Stored records:
▼
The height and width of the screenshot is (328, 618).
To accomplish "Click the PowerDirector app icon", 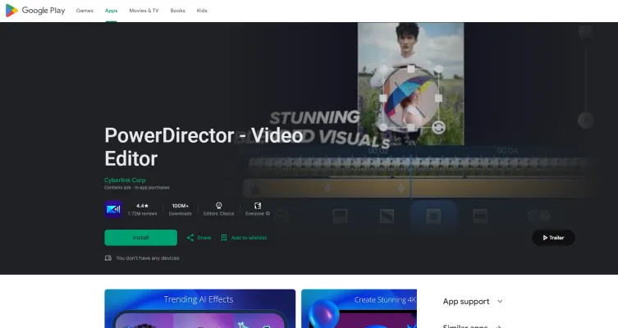I will point(113,208).
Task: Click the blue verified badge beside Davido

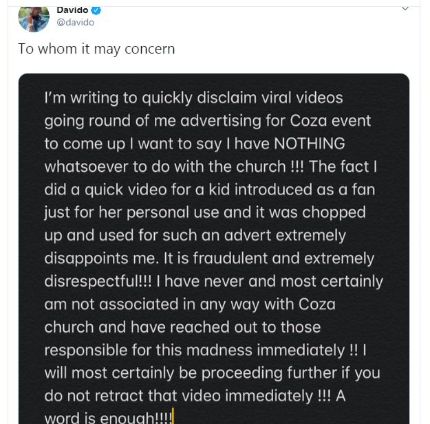Action: 96,10
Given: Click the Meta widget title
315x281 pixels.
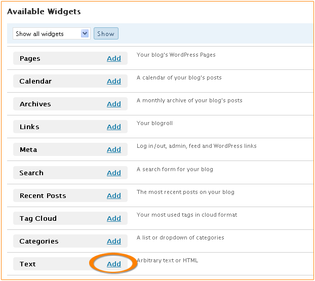Looking at the screenshot, I should [28, 150].
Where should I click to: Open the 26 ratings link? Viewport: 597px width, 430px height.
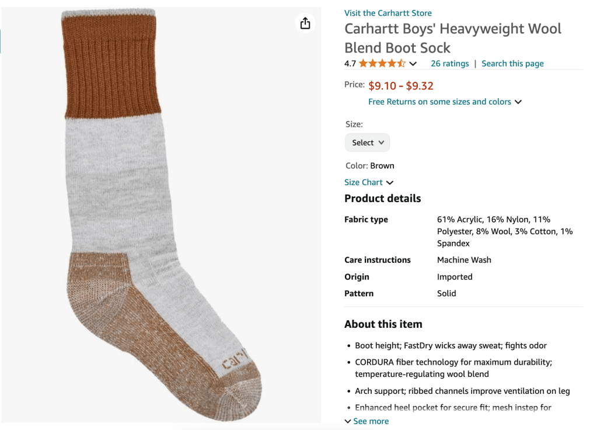pos(449,64)
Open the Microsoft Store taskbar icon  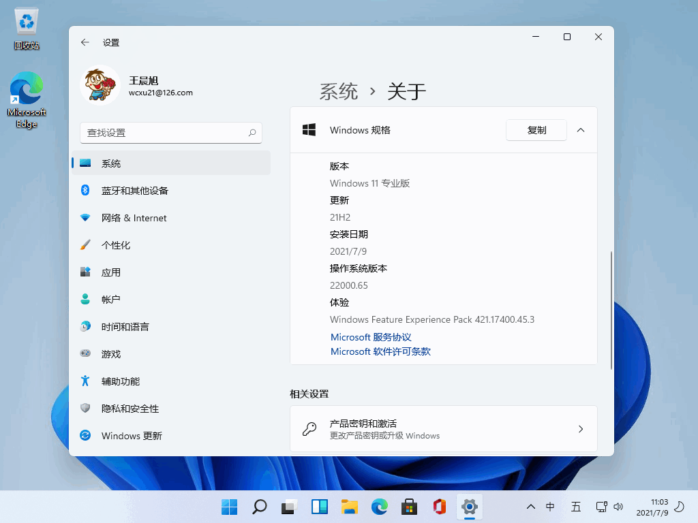coord(410,507)
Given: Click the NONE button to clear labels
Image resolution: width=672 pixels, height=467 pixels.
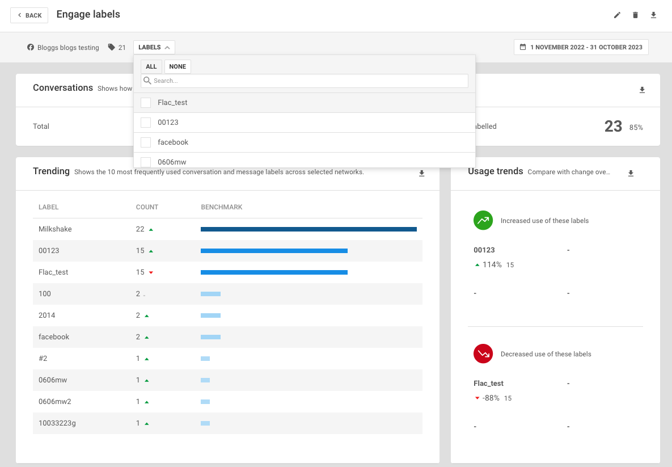Looking at the screenshot, I should [x=177, y=66].
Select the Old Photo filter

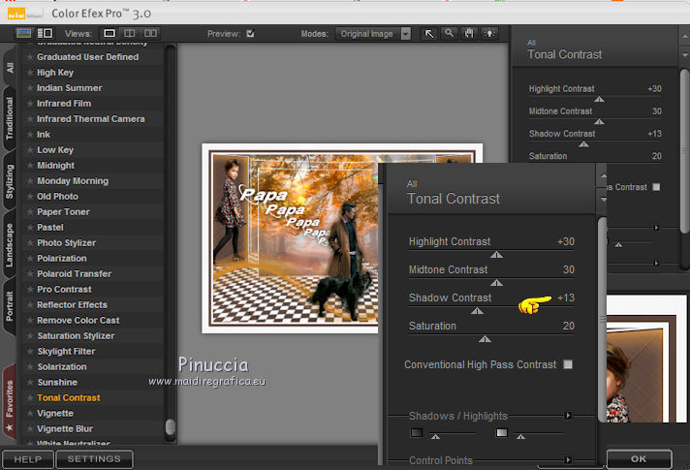click(x=58, y=197)
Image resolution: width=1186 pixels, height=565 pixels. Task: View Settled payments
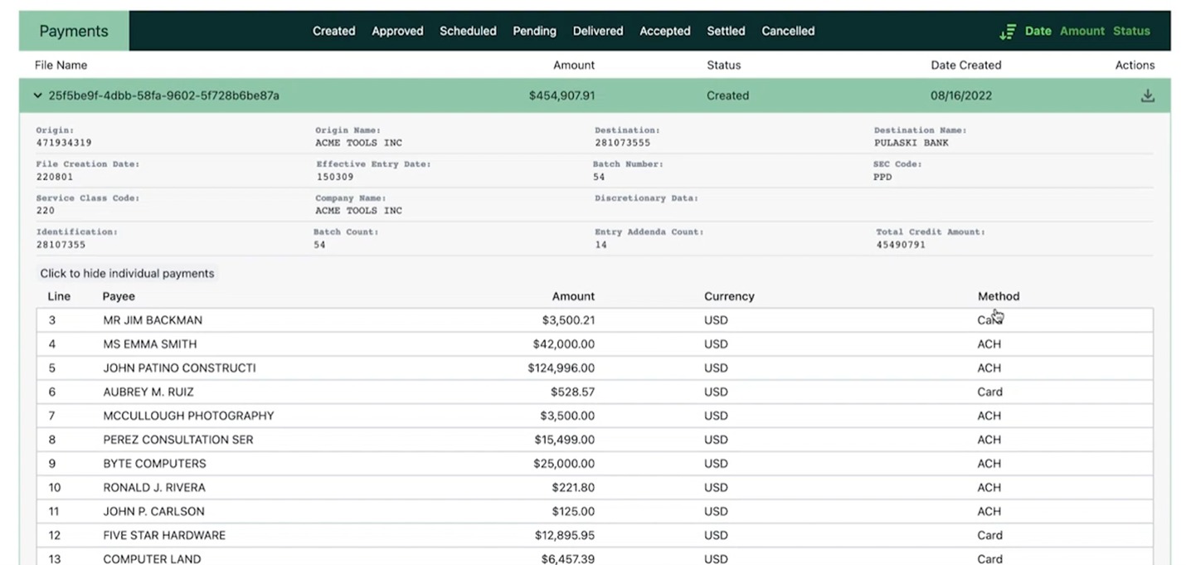tap(726, 31)
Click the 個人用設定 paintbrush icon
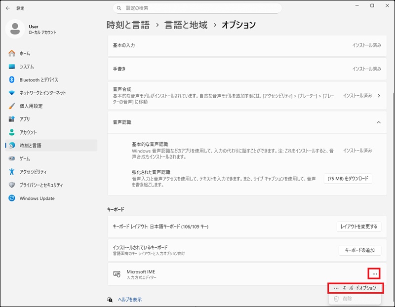The image size is (395, 307). coord(12,106)
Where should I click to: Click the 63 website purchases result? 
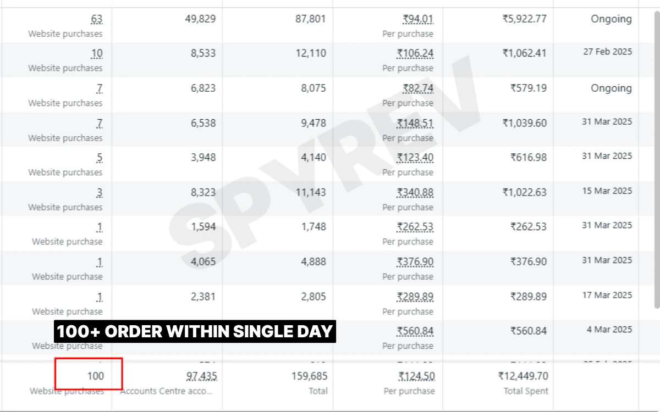[x=97, y=19]
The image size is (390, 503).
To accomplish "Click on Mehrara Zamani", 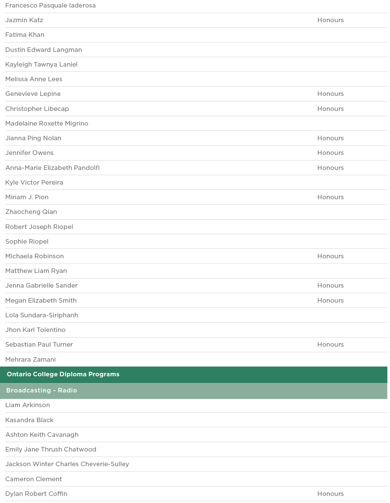I will click(30, 359).
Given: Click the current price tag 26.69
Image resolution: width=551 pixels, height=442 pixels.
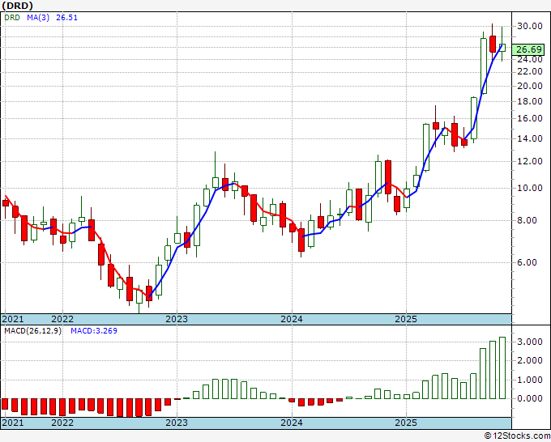Looking at the screenshot, I should 531,48.
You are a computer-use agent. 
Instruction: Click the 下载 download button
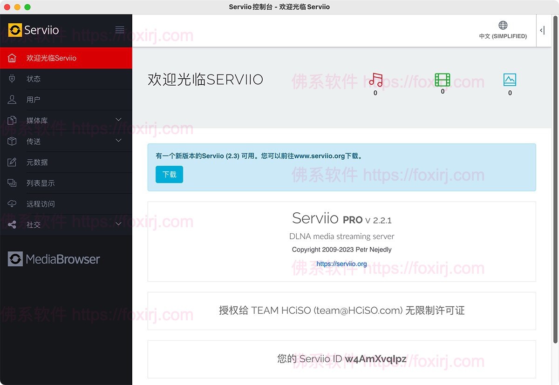pyautogui.click(x=169, y=175)
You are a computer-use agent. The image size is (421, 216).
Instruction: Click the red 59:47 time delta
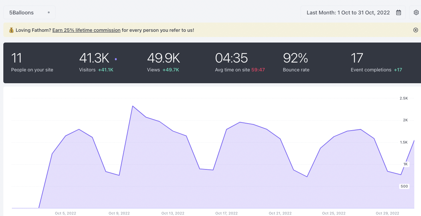pyautogui.click(x=258, y=70)
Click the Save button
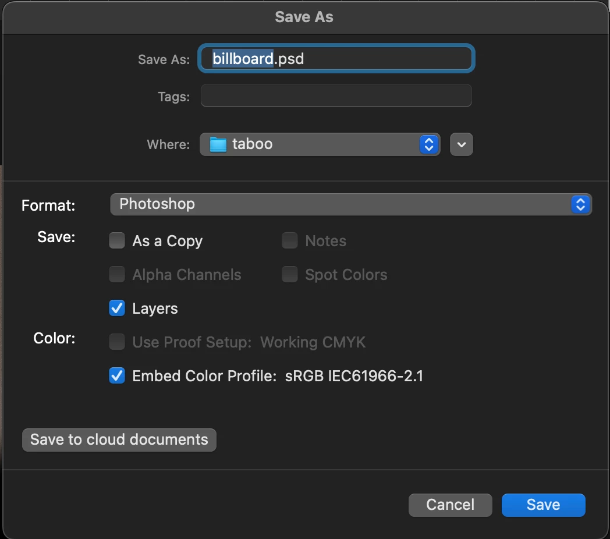The image size is (610, 539). [x=543, y=505]
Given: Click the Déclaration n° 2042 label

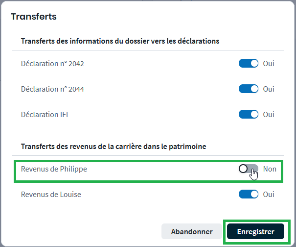Looking at the screenshot, I should tap(53, 64).
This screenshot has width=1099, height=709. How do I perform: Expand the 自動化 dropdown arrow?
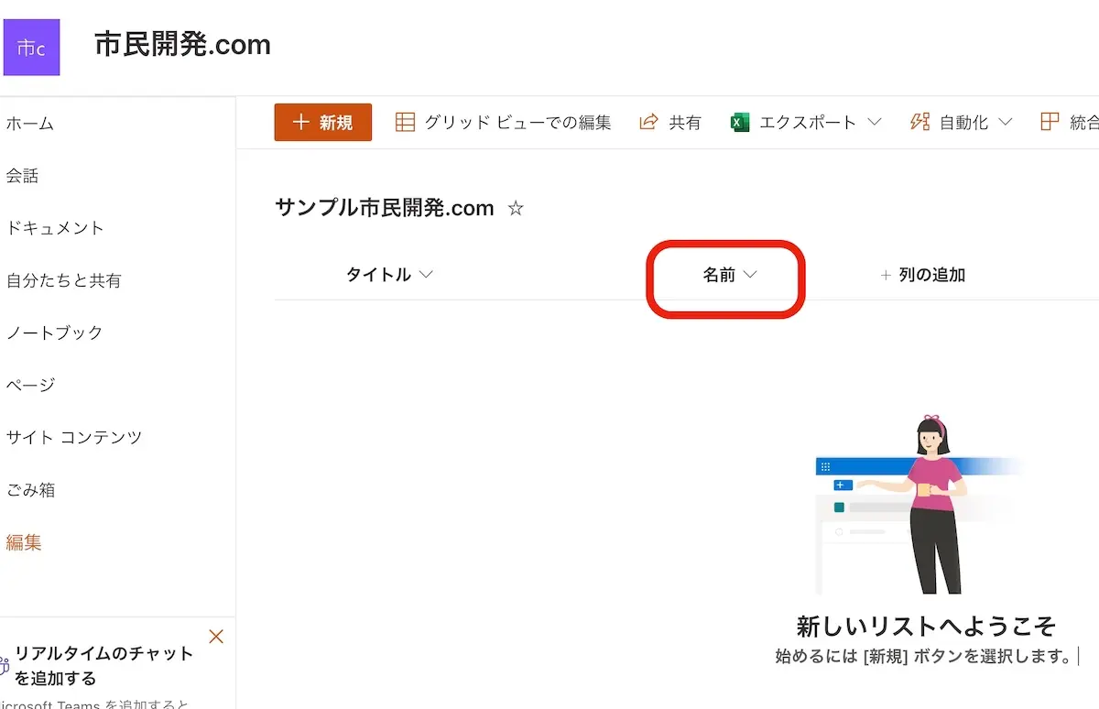tap(1005, 122)
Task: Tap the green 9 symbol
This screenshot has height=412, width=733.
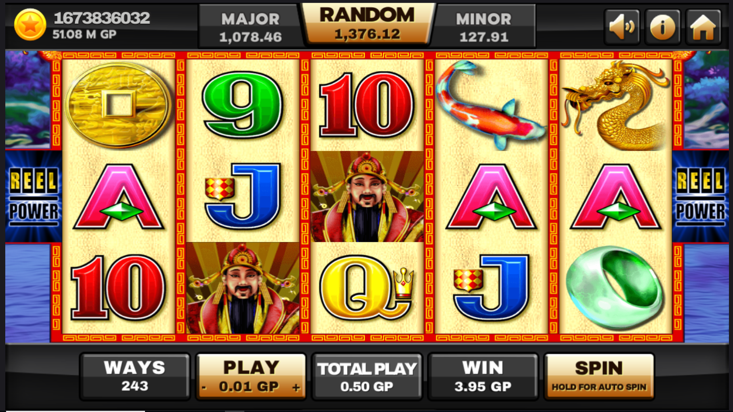Action: [242, 104]
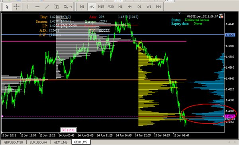Click the blue 1.4420 price level label
The width and height of the screenshot is (239, 145).
(230, 35)
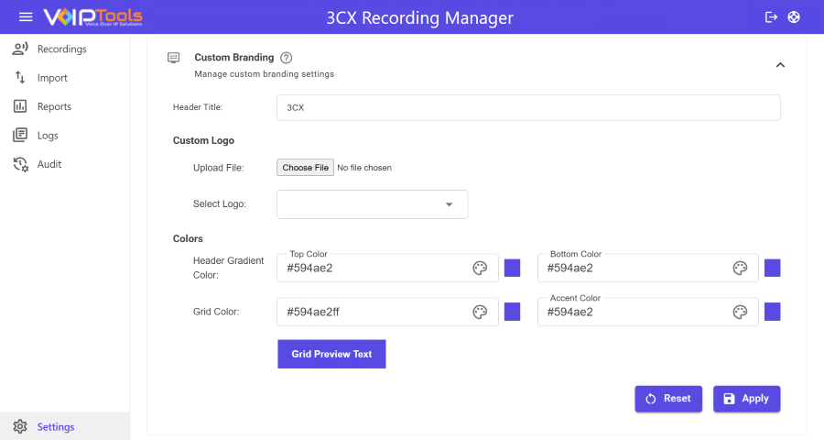Viewport: 824px width, 440px height.
Task: Open palette picker for Bottom Color
Action: click(x=740, y=268)
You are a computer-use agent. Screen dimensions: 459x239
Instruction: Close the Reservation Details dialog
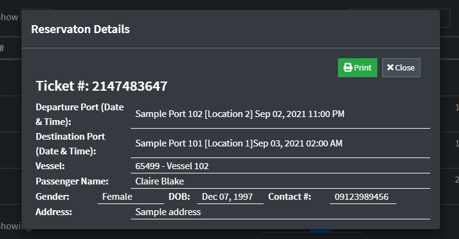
▲
Work to complete:
Omit all pictures and write out, exactly, only the lines from the line containing "You are a computer-use agent. The" through the last line of the entries above.

Your solution:
You are a computer-use agent. The image size is (421, 216).
Instruction: Click the red 59:47 time delta
pyautogui.click(x=258, y=70)
Click the Save button
The image size is (610, 539). [x=543, y=505]
Given: Click the Déclaration n° 2042 label

Looking at the screenshot, I should tap(53, 64).
This screenshot has width=1099, height=709. How do I perform: Expand the 自動化 dropdown arrow?
tap(1005, 122)
Task: Tap the green 9 symbol
This screenshot has height=412, width=733.
Action: [242, 104]
Click the blue 1.4420 price level label
The width and height of the screenshot is (239, 145).
(230, 35)
Viewport: 824px width, 440px height.
Task: Open palette picker for Bottom Color
Action: click(x=740, y=268)
You are a computer-use agent. Screen dimensions: 459x239
Instruction: Close the Reservation Details dialog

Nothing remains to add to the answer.